▸ **Exercise details**
Render the data from its first line through the line containing "Action: pyautogui.click(x=100, y=13)", both included, as a JSON list of strings with one string per line and blank lines left out.

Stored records
»»

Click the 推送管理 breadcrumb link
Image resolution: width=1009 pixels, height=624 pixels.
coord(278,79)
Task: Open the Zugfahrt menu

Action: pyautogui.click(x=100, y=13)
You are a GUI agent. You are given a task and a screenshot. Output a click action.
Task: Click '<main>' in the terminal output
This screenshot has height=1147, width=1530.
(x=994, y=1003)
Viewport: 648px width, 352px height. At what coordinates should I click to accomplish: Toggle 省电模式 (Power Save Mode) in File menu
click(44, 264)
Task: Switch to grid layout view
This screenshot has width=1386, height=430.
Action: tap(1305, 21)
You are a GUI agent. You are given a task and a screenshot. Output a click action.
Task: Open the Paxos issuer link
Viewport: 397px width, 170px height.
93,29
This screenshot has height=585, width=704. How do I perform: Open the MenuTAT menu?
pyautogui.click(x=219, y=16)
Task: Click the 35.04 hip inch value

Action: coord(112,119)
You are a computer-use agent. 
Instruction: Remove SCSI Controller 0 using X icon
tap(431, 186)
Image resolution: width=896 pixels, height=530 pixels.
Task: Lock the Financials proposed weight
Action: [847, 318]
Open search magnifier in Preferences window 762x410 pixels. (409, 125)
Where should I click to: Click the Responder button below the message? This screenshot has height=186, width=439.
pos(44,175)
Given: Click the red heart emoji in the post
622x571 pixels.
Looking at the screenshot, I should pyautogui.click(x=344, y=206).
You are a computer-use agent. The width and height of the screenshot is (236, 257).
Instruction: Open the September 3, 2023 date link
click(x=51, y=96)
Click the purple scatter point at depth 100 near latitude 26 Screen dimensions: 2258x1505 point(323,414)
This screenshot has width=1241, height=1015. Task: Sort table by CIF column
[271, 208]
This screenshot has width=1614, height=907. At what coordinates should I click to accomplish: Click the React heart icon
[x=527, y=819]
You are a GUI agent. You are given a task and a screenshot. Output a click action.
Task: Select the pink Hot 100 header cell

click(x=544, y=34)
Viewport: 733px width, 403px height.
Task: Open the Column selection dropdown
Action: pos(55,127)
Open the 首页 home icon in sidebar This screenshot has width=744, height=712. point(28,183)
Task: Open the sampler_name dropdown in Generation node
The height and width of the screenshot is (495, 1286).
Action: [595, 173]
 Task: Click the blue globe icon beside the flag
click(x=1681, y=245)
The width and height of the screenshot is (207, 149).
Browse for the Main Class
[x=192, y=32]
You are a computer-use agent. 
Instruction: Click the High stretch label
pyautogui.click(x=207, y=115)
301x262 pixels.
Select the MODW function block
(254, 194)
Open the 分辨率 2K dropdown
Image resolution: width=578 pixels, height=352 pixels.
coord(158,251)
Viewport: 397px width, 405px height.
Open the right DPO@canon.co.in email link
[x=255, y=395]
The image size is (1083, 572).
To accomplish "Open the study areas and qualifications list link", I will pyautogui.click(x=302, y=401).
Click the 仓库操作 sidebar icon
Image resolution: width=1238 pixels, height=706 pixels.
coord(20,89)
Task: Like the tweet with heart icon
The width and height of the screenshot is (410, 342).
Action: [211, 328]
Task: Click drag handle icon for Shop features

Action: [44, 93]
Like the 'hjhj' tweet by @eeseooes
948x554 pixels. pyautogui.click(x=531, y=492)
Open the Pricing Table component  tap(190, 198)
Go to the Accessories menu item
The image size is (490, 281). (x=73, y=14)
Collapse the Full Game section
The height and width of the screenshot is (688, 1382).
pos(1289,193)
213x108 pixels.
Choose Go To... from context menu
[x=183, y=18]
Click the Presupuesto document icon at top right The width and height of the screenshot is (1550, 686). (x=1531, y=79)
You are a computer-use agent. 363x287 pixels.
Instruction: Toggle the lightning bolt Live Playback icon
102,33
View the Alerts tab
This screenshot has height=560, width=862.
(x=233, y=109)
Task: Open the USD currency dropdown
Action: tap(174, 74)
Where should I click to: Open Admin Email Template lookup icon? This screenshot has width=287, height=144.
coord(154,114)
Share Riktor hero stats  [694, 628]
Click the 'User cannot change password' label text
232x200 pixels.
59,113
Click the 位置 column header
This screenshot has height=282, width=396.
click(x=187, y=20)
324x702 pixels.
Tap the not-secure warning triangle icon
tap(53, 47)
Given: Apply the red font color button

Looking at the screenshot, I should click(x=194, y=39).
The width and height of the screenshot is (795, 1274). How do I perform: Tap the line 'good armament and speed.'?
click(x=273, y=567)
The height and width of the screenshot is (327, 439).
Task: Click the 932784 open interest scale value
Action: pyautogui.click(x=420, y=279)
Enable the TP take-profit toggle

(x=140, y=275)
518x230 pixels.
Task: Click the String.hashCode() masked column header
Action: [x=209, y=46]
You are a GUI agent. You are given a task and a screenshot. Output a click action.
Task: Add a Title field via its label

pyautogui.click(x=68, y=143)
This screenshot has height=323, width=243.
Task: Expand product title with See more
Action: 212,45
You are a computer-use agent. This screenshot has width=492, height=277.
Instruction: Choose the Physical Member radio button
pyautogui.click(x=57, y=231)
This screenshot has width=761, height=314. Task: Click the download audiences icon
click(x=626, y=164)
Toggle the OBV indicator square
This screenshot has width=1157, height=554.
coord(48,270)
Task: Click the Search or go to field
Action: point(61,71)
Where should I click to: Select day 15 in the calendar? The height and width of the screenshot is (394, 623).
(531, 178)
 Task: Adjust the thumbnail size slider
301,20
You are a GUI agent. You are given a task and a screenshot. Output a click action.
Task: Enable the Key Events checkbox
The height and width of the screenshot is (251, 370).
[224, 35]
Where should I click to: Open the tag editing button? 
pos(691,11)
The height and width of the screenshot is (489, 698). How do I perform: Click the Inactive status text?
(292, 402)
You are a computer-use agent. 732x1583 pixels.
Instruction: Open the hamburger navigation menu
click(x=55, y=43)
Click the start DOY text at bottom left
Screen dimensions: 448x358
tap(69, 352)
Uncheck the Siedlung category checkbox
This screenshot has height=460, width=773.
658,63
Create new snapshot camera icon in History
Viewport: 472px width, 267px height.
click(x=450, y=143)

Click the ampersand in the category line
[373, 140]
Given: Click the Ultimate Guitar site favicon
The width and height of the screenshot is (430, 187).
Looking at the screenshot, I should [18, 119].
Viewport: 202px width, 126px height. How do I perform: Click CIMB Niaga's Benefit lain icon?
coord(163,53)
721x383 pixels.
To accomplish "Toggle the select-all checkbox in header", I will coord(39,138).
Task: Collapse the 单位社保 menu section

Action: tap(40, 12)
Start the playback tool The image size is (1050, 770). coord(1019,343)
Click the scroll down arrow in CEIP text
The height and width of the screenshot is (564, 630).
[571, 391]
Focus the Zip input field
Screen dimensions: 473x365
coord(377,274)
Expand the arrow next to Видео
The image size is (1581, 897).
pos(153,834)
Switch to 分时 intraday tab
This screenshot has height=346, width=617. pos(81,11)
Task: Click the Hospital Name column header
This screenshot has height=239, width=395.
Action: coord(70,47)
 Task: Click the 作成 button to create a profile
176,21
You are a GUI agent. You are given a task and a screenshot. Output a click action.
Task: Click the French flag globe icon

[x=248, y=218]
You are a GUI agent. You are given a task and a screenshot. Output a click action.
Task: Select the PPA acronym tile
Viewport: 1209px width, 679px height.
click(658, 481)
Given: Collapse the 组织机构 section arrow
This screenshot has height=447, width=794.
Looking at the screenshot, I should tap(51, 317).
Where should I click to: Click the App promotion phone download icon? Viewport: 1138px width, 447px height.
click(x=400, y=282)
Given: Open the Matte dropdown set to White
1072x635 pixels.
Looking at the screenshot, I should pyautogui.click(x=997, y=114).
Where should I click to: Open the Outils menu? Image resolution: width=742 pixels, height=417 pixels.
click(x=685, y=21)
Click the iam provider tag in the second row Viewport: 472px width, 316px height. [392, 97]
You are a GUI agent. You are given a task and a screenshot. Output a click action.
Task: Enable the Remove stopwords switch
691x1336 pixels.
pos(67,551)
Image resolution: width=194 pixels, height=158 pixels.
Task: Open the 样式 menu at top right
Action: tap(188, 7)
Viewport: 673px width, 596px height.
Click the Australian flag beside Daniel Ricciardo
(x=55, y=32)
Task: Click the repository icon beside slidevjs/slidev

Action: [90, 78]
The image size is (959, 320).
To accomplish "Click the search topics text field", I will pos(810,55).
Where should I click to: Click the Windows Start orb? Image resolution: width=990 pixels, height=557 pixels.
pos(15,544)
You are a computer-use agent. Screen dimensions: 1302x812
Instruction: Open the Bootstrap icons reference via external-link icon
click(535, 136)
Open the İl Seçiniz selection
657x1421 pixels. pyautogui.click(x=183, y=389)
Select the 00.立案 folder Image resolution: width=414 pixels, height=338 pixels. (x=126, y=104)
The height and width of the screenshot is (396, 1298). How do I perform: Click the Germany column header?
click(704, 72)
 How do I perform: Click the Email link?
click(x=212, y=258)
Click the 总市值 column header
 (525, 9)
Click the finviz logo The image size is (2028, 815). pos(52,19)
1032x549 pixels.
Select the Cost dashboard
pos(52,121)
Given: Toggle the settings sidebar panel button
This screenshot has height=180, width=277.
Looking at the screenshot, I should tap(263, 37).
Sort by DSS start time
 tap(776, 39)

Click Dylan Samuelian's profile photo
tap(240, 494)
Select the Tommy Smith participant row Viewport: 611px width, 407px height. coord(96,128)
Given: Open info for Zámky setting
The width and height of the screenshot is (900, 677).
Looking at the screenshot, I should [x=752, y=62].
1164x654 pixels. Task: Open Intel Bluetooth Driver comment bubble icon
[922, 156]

««

▸ **Output of the task**
[
  "Click the 推送管理 breadcrumb link",
  "Image resolution: width=1009 pixels, height=624 pixels.",
  "coord(278,79)",
  "Task: Open the Zugfahrt menu",
  "Action: pyautogui.click(x=100, y=13)"
]